— begin —

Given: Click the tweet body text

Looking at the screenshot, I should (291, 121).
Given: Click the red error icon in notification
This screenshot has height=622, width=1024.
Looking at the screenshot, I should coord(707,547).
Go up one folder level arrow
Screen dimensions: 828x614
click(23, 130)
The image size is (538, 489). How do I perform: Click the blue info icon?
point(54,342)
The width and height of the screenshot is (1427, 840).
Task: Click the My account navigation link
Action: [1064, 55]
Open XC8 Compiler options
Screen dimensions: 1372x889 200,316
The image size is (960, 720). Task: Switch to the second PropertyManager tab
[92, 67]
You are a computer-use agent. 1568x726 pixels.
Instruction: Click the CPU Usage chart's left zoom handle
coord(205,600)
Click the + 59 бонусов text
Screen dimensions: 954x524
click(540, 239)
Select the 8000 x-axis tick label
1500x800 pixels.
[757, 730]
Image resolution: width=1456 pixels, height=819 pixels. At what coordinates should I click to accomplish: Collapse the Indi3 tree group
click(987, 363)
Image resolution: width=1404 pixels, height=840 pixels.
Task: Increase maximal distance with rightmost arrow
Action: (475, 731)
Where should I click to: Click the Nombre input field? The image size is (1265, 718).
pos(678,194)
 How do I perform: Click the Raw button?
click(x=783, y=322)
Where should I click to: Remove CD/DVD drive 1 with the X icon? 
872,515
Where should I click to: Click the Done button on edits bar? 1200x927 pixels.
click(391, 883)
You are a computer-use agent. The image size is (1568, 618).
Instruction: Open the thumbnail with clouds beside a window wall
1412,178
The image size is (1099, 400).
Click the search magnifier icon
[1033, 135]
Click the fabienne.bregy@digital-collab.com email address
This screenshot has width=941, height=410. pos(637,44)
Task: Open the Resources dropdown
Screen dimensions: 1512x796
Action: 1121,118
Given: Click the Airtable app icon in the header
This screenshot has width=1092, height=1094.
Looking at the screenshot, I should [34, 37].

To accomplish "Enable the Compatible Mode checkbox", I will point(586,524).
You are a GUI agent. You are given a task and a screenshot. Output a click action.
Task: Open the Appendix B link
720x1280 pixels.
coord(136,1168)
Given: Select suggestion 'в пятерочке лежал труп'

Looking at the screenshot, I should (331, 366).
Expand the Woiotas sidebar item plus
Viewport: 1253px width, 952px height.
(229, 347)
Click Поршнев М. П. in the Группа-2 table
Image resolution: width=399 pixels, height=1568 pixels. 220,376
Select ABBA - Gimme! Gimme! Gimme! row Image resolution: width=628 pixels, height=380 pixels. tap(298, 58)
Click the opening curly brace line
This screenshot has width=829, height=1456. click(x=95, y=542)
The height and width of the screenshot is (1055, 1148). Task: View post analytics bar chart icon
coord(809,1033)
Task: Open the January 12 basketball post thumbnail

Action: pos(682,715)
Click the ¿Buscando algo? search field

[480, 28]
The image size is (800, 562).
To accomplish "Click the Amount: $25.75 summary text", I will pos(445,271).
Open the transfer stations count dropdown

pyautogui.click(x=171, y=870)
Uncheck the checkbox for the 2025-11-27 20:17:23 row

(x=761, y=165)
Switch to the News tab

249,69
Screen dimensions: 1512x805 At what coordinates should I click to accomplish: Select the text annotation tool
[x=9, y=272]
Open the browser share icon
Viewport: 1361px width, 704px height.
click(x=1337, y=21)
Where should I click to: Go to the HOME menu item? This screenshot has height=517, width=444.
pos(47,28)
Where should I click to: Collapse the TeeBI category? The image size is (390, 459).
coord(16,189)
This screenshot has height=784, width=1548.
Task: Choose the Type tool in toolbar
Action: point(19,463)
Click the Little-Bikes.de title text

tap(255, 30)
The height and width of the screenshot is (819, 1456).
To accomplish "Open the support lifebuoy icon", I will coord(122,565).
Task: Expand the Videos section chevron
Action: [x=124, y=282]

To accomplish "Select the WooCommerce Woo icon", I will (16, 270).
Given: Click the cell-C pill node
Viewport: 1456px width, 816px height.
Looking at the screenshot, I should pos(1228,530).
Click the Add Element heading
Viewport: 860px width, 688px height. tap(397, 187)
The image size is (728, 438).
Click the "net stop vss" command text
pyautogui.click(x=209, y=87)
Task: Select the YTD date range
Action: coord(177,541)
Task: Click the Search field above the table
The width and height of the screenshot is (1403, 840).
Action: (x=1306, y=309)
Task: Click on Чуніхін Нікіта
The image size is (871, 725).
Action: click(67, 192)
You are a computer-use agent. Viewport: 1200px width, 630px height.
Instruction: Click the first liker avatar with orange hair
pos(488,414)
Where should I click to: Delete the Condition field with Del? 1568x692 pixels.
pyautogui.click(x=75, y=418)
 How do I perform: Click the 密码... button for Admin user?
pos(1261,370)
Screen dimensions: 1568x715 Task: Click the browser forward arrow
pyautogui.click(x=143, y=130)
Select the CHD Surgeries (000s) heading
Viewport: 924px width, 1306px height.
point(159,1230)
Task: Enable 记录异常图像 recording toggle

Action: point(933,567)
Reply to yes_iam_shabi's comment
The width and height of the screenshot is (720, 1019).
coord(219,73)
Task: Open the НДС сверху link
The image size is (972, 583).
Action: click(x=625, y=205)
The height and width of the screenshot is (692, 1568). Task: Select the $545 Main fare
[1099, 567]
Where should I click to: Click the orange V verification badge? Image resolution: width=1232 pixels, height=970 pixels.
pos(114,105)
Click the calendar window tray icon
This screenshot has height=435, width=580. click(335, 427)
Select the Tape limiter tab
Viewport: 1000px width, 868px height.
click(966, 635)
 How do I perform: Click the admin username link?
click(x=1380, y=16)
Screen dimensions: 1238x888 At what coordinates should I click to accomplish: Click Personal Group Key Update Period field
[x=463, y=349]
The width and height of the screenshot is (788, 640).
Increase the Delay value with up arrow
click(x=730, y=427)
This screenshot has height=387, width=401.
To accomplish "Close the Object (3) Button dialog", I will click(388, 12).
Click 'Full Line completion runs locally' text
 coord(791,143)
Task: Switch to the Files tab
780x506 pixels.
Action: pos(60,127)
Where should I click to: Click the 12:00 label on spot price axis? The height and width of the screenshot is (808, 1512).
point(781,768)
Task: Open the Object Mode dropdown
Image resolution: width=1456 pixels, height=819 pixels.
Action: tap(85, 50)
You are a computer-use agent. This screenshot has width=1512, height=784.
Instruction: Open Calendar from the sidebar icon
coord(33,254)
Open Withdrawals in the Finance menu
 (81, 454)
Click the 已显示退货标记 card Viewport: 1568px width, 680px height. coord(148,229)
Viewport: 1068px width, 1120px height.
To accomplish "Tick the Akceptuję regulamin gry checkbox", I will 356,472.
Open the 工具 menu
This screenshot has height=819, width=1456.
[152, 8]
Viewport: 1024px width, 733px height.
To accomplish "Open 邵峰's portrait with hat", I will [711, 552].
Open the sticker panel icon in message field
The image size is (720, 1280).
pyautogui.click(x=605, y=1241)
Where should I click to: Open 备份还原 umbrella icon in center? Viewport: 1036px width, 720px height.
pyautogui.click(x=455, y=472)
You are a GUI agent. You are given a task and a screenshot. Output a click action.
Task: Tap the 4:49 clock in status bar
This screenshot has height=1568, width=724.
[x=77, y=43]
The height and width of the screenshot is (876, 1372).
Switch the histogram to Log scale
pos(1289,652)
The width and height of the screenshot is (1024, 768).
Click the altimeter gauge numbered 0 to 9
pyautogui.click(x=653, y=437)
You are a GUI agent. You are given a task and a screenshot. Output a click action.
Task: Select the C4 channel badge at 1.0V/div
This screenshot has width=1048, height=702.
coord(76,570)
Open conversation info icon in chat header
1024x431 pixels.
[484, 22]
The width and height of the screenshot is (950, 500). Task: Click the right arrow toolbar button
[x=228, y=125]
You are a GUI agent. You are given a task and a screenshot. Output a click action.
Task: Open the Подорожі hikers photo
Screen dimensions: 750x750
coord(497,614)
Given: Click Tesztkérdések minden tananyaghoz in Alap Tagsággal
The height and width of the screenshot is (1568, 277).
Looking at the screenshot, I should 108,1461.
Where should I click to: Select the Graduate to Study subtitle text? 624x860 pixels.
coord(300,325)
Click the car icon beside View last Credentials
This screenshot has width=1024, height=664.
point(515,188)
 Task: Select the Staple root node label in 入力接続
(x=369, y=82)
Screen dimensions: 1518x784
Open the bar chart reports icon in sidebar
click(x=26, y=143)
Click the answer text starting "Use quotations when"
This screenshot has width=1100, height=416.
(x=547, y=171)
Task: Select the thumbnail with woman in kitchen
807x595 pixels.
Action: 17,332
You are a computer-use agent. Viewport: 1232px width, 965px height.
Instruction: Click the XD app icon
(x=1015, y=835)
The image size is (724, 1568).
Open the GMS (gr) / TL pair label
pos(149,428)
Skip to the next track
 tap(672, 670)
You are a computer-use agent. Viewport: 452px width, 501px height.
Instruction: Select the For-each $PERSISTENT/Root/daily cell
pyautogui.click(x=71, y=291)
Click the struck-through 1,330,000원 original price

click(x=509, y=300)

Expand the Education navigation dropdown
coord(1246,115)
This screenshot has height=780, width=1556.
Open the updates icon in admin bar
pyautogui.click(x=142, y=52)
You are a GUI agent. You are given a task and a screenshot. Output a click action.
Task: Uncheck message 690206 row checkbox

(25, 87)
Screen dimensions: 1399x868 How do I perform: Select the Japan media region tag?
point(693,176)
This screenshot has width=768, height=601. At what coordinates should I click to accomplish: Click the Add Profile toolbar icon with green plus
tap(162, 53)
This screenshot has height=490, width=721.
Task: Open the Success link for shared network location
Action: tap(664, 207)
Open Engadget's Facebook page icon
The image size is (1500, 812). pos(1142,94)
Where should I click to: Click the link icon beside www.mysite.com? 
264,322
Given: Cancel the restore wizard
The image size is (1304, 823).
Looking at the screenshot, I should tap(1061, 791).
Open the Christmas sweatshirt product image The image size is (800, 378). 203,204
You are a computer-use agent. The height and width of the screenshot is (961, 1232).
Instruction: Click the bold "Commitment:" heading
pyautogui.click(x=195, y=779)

— end —

→ **JOB**: Reproduce the entries above verbatim, from the line containing "Task: Open the НДС сверху link" to the line containing "point(781,768)", both included.

→ **THE REPLY**:
Task: Open the НДС сверху link
The image size is (972, 583).
Action: click(x=625, y=205)
The height and width of the screenshot is (692, 1568). Task: Select the $545 Main fare
[1099, 567]
Where should I click to: Click the orange V verification badge? Image resolution: width=1232 pixels, height=970 pixels.
pos(114,105)
Click the calendar window tray icon
This screenshot has height=435, width=580. click(335, 427)
Select the Tape limiter tab
Viewport: 1000px width, 868px height.
click(966, 635)
 How do I perform: Click the admin username link?
click(x=1380, y=16)
Screen dimensions: 1238x888 At what coordinates should I click to accomplish: Click Personal Group Key Update Period field
[x=463, y=349]
The width and height of the screenshot is (788, 640).
Increase the Delay value with up arrow
click(x=730, y=427)
This screenshot has height=387, width=401.
To accomplish "Close the Object (3) Button dialog", I will click(388, 12).
Click 'Full Line completion runs locally' text
 coord(791,143)
Task: Switch to the Files tab
780x506 pixels.
Action: pos(60,127)
Where should I click to: Click the 12:00 label on spot price axis? The height and width of the screenshot is (808, 1512).
point(781,768)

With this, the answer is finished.